#### Data
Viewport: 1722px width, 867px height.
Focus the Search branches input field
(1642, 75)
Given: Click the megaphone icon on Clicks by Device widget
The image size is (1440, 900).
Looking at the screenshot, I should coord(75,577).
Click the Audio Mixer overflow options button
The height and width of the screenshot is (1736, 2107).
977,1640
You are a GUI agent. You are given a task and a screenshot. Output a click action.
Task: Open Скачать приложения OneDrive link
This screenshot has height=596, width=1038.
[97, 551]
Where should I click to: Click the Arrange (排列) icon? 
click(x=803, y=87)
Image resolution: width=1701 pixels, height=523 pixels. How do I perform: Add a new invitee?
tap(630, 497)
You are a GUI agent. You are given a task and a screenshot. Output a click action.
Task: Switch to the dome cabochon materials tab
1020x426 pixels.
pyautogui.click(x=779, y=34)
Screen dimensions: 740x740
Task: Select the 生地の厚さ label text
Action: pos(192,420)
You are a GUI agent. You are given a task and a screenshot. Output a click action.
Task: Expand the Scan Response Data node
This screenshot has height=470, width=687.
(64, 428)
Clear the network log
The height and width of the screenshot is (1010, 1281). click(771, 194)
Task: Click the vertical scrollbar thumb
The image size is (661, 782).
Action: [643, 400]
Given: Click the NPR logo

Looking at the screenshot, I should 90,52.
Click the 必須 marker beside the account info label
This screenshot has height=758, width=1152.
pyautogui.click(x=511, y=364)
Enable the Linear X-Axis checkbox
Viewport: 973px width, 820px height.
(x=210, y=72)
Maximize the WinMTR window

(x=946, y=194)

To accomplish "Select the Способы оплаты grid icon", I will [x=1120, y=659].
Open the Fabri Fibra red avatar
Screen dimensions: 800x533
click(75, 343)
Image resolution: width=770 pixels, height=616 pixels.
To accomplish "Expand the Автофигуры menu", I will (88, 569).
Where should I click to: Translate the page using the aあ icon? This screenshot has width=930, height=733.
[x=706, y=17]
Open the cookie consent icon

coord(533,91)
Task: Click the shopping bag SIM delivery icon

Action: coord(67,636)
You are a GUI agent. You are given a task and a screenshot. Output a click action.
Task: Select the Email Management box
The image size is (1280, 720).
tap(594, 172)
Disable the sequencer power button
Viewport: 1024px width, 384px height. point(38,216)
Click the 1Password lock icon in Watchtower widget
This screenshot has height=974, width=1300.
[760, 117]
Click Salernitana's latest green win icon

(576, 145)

#### Your objective
Print again each line of the listing above, exactly as it appears.

#### Reply
Viewport: 1722px width, 867px height.
Focus the Search branches input field
(1642, 75)
Given: Click the megaphone icon on Clicks by Device widget
The image size is (1440, 900).
Looking at the screenshot, I should coord(75,577).
Click the Audio Mixer overflow options button
The height and width of the screenshot is (1736, 2107).
977,1640
You are a GUI agent. You are given a task and a screenshot. Output a click action.
Task: Open Скачать приложения OneDrive link
This screenshot has height=596, width=1038.
[97, 551]
Where should I click to: Click the Arrange (排列) icon? 
click(x=803, y=87)
Image resolution: width=1701 pixels, height=523 pixels. How do I perform: Add a new invitee?
tap(630, 497)
You are a GUI agent. You are given a task and a screenshot. Output a click action.
Task: Switch to the dome cabochon materials tab
1020x426 pixels.
pyautogui.click(x=779, y=34)
Screen dimensions: 740x740
Task: Select the 生地の厚さ label text
Action: pos(192,420)
You are a GUI agent. You are given a task and a screenshot. Output a click action.
Task: Expand the Scan Response Data node
This screenshot has height=470, width=687.
(64, 428)
Clear the network log
The height and width of the screenshot is (1010, 1281). click(771, 194)
Task: Click the vertical scrollbar thumb
The image size is (661, 782).
Action: [643, 400]
Given: Click the NPR logo

Looking at the screenshot, I should 90,52.
Click the 必須 marker beside the account info label
This screenshot has height=758, width=1152.
pyautogui.click(x=511, y=364)
Enable the Linear X-Axis checkbox
Viewport: 973px width, 820px height.
(x=210, y=72)
Maximize the WinMTR window

(x=946, y=194)

To accomplish "Select the Способы оплаты grid icon", I will [x=1120, y=659].
Open the Fabri Fibra red avatar
Screen dimensions: 800x533
click(75, 343)
Image resolution: width=770 pixels, height=616 pixels.
To accomplish "Expand the Автофигуры menu", I will (88, 569).
Where should I click to: Translate the page using the aあ icon? This screenshot has width=930, height=733.
[x=706, y=17]
Open the cookie consent icon

coord(533,91)
Task: Click the shopping bag SIM delivery icon

Action: coord(67,636)
You are a GUI agent. You are given a task and a screenshot. Output a click action.
Task: Select the Email Management box
The image size is (1280, 720).
tap(594, 172)
Disable the sequencer power button
Viewport: 1024px width, 384px height. point(38,216)
Click the 1Password lock icon in Watchtower widget
This screenshot has height=974, width=1300.
[760, 117]
Click Salernitana's latest green win icon

(576, 145)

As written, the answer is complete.